116 students graduate from Belton New Tech

by / 0 Comments / 211 View / June 14, 2017

By Julia Jones, Correspondent
In a heartfelt and personal ceremony, Belton New Tech High School celebrated the accomplishments of the class of 2017 and the future that each student will take part in.
One hundred and sixteen students graduated from New Tech on Thursday, June 1 at the Bell County Expo Center. Principal Jill Ross described the graduating class as unique and collaborative.
“This group of seniors is one of the funniest groups I think I’ve ever been around. They’re a really neat group,” Ross said. “These kids know how to think independently, how to be creative, how to express themselves.”
The ceremony included a welcome from Superintendent Dr. Susan Kincannon, a video message from Maj. Gen. Paul Funk of Fort Hood, and speeches from students and teachers. Valedictorian Morgan Callin shared a list of the top 10 things she learned in high school, including straightforward advice–to always walk on the right side of the hallway–and ideas that apply to the future–make the most of every moment. She concluded her speech with some words of encouragement to her classmates.
“We are all capable of great things, and the world is just waiting for us to do them,” Callin said.
Salutatorian Jessica Dickson spoke about finding some old to-do lists in her notebooks, and what they symbolized to her.
“These checklists led me to realize that each small thing we cross off is something that, no matter how trivial, has changed our lives in some way,” Dickson said. “At New Tech we were given projects with many individual pieces that allowed us to express our ideas. We were encouraged to pursue our academic passions, collaborate with others and improve our community.”
Following the students’ speeches, Stephen Jehl, a departing physics teacher and one of the school’s founding teachers, spoke to the graduates about how New Tech has prepared them for life after high school.
“We simply wanted to create an environment where you could learn to innovate and lead. By allowing you to have more freedom, opening up your learning to broader topics, and simply involving you in decisions we believed you would reach graduation day better prepared for leadership,” Jehl said.
He then went on to relate the concept of time to an arrow in that it is constantly moving forward, but the course of the future can be changed by events in the present.
“The you that arrives at any moment in time in the future can only be prepared by the experiences and lessons that you provide in advance,” Jehl said. “I hope that you consider this as you plan your daily trip through time. You get to determine today your level of preparation for tomorrow.”
According to salutatorian Jessica Dickson, New Tech has prepared her for the future.
“We’ve worked so hard, everybody’s worked hard. We’ve just been doing so much for so many years, all the projects and everything, and it’s finally all coming together,” Dickson said.
Jehl reminded the graduating class that their arrows of time can be measured with any units they choose.
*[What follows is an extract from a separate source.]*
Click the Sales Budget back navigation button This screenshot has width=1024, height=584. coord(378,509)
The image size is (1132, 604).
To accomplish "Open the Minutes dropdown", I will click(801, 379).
“You could choose to measure your arrow in first dates, first kisses, times that you fall in love,” Jehl said. “You could choose sunsets, or even better sunrises over your favorite places. You could choose your units as mornings you wake up in a brand new city or times you hear your children laugh. You can choose times that you tell your parents you love them, times that you hug a friend or times that you share your favorite thing with people you care about.”